Data supplied below:

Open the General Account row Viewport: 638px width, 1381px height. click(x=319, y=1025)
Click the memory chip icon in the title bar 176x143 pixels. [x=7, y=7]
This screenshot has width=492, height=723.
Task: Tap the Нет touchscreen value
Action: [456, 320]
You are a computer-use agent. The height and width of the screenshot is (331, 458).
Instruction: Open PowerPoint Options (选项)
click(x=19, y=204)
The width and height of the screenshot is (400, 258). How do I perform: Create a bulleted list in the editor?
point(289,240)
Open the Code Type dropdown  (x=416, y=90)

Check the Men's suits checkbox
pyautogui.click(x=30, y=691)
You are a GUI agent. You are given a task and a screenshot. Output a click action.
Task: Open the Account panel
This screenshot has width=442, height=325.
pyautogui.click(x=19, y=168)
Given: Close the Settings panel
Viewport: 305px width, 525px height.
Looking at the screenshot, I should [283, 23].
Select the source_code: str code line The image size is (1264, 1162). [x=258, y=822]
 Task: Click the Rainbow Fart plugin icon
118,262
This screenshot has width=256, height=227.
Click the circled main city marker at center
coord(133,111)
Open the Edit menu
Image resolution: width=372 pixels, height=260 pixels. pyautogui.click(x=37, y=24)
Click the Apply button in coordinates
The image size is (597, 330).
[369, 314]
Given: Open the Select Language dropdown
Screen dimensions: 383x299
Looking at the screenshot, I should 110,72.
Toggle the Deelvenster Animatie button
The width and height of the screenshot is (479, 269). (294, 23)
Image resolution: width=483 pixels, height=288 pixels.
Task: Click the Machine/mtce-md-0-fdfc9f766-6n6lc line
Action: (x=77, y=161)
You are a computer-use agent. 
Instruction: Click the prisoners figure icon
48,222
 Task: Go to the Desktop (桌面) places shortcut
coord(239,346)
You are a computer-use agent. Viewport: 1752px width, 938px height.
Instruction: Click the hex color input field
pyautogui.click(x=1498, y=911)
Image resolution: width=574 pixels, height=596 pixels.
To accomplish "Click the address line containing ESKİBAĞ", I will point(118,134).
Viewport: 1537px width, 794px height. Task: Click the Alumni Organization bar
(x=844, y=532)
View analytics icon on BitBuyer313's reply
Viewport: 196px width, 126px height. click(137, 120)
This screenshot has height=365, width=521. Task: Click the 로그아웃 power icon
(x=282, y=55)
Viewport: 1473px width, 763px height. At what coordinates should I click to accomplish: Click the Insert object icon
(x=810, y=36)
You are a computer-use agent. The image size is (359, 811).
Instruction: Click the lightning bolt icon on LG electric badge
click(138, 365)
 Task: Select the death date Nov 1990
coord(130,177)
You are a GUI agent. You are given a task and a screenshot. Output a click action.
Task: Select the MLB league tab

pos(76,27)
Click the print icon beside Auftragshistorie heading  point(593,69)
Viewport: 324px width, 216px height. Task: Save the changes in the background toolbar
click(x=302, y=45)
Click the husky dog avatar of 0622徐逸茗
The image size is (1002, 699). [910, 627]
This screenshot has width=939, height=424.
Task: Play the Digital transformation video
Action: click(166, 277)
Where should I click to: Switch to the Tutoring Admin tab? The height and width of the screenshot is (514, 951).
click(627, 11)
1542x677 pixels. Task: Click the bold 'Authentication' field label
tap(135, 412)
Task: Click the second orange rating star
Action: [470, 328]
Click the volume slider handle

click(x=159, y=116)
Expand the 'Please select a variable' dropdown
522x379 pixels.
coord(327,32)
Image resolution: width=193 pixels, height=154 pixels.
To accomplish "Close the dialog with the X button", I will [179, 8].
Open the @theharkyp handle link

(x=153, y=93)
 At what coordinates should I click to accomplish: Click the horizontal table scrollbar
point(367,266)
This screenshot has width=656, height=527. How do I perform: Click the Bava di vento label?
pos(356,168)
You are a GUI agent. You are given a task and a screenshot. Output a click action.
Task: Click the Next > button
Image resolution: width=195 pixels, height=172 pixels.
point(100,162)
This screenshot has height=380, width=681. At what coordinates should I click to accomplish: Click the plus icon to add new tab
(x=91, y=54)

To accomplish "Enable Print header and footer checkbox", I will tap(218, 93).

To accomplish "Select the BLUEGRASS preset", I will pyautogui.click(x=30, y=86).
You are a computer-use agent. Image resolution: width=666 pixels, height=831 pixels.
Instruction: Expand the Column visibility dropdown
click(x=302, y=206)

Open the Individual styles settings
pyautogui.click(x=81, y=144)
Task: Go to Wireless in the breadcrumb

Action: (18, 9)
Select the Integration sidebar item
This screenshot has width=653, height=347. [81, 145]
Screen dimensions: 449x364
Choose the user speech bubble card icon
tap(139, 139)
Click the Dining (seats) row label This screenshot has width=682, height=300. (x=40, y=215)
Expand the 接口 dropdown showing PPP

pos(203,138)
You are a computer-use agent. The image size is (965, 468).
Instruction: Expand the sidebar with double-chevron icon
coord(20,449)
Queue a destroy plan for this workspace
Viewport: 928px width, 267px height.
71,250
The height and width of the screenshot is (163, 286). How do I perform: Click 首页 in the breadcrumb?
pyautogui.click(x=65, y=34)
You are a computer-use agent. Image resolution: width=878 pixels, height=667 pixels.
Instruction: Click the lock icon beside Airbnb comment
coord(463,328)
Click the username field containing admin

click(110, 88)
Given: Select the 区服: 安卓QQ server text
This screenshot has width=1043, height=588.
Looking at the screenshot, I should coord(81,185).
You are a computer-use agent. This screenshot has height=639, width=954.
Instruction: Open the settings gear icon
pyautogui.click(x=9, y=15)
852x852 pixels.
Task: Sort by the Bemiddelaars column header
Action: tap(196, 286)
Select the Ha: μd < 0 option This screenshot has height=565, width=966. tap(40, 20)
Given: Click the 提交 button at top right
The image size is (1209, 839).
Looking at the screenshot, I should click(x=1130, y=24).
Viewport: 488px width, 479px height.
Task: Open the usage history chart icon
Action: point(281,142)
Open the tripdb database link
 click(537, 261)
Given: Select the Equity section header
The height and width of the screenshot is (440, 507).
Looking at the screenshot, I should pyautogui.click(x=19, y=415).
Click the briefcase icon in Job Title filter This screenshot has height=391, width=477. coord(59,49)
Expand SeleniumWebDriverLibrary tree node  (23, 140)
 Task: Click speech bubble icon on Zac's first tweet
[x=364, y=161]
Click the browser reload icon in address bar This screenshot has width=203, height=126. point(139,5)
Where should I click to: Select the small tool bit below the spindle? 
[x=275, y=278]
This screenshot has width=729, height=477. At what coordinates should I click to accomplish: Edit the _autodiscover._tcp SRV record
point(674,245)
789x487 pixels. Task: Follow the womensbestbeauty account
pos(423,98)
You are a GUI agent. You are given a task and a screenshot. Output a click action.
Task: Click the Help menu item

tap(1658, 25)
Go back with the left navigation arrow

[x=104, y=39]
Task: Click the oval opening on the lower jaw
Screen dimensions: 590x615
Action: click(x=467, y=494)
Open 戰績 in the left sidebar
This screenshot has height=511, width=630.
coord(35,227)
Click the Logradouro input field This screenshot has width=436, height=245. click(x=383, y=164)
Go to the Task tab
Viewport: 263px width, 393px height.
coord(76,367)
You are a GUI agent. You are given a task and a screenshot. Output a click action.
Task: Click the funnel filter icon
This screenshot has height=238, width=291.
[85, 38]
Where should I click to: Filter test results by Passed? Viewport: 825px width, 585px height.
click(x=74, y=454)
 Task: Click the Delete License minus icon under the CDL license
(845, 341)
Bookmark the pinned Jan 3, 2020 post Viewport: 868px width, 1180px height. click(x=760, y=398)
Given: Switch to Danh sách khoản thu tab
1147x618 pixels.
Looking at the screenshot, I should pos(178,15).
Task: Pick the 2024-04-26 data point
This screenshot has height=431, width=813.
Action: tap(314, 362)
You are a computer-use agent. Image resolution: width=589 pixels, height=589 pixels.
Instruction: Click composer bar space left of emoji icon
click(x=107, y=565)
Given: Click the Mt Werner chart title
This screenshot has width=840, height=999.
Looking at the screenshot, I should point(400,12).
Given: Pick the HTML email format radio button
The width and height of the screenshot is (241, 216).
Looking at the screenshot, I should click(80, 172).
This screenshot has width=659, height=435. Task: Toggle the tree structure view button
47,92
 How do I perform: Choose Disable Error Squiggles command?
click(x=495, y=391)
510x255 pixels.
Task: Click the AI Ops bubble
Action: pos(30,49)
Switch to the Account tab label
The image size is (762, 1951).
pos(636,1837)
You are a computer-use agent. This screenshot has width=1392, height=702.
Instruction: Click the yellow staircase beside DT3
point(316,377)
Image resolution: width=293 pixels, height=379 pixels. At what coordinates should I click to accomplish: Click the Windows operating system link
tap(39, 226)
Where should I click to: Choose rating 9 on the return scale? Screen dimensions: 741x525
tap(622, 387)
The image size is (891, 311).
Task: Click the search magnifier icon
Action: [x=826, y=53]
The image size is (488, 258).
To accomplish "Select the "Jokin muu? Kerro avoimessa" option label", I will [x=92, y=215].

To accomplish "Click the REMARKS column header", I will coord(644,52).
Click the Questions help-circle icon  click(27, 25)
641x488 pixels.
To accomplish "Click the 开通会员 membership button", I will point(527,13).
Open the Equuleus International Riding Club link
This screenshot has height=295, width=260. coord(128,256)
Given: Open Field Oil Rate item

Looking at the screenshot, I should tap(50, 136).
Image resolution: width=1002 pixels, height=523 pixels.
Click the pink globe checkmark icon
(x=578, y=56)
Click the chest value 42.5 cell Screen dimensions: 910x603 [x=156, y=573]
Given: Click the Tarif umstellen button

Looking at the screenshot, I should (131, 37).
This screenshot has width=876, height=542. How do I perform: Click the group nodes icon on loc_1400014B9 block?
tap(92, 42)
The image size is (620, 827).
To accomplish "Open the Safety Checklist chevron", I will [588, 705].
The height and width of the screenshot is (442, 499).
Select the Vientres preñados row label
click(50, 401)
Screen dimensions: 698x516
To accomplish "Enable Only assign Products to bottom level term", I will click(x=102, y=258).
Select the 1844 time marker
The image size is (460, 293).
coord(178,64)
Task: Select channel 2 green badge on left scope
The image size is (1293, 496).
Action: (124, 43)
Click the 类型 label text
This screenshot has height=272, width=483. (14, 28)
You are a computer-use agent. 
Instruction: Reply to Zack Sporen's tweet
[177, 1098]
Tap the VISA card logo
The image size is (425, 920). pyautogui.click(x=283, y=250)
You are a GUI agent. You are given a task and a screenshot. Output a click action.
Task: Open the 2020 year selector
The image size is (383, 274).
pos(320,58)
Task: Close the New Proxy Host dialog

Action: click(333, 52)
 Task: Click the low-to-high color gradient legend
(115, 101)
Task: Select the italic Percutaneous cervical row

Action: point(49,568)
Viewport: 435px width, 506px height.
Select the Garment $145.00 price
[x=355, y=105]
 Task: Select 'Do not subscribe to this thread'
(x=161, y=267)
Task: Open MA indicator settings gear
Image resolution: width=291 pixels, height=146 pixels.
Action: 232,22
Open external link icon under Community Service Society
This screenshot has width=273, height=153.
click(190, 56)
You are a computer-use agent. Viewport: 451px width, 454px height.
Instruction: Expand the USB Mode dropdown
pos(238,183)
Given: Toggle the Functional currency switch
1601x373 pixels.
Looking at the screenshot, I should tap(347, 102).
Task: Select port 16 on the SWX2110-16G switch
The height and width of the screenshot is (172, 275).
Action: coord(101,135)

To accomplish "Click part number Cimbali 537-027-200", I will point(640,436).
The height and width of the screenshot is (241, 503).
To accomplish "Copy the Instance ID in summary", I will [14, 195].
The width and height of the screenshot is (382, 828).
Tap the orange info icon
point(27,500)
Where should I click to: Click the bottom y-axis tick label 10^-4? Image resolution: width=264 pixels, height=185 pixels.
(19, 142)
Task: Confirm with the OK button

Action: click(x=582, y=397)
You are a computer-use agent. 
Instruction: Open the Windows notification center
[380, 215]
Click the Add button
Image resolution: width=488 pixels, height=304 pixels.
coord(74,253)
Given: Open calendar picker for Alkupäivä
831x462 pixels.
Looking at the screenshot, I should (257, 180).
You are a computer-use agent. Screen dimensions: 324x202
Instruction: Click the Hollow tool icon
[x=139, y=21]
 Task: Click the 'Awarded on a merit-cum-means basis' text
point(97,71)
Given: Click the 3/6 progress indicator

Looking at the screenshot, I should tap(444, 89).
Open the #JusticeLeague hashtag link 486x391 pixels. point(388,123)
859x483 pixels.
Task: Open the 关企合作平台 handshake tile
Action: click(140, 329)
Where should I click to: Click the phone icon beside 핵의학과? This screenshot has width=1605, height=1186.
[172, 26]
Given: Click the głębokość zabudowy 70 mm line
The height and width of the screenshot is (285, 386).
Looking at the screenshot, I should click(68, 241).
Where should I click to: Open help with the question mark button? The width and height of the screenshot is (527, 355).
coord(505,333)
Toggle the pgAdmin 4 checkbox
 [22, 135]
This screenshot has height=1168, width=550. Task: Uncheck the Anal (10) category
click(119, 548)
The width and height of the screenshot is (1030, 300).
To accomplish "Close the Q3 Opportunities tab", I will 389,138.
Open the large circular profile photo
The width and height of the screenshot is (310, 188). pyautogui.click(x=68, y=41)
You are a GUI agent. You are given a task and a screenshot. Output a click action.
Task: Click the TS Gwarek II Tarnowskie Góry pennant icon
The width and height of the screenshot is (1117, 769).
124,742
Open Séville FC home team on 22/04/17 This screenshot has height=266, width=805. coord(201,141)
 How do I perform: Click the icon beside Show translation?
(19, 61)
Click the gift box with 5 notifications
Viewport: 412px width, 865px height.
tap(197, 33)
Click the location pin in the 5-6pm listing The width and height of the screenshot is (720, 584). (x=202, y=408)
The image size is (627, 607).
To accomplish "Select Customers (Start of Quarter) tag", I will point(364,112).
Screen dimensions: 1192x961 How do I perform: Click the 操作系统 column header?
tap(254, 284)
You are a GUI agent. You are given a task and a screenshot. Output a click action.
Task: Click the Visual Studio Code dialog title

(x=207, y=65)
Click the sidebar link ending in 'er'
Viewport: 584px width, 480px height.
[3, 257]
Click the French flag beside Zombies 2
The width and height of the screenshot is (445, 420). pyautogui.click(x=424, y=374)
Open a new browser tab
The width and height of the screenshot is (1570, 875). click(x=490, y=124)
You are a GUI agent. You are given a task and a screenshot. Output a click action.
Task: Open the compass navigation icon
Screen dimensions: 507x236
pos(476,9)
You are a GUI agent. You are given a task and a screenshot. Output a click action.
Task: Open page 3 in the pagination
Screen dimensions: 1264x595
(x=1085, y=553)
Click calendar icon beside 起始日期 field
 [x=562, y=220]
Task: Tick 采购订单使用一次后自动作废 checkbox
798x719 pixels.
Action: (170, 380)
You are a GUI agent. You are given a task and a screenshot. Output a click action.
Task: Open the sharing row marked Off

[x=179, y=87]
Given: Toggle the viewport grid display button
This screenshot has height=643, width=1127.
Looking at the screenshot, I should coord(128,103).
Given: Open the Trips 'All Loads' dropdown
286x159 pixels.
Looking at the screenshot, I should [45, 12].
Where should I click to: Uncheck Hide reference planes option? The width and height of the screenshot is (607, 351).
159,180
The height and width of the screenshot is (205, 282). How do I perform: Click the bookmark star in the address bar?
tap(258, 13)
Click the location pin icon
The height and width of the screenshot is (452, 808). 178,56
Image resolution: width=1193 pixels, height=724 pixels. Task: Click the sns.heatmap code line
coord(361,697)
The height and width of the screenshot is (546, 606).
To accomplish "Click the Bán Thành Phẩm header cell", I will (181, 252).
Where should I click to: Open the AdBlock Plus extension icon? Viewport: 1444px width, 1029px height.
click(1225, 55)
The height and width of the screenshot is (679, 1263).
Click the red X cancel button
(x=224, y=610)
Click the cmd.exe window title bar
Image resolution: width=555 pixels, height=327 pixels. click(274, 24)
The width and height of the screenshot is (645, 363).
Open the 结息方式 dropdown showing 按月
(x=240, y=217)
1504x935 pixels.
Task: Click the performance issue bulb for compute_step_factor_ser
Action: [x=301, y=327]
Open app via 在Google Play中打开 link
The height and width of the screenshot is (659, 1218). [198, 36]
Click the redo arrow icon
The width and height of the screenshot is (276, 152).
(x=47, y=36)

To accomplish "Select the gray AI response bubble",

End of Data supplied.

• Activity: Work out how many lines above include the string "cell", then give that number alone.

• Answer section: 2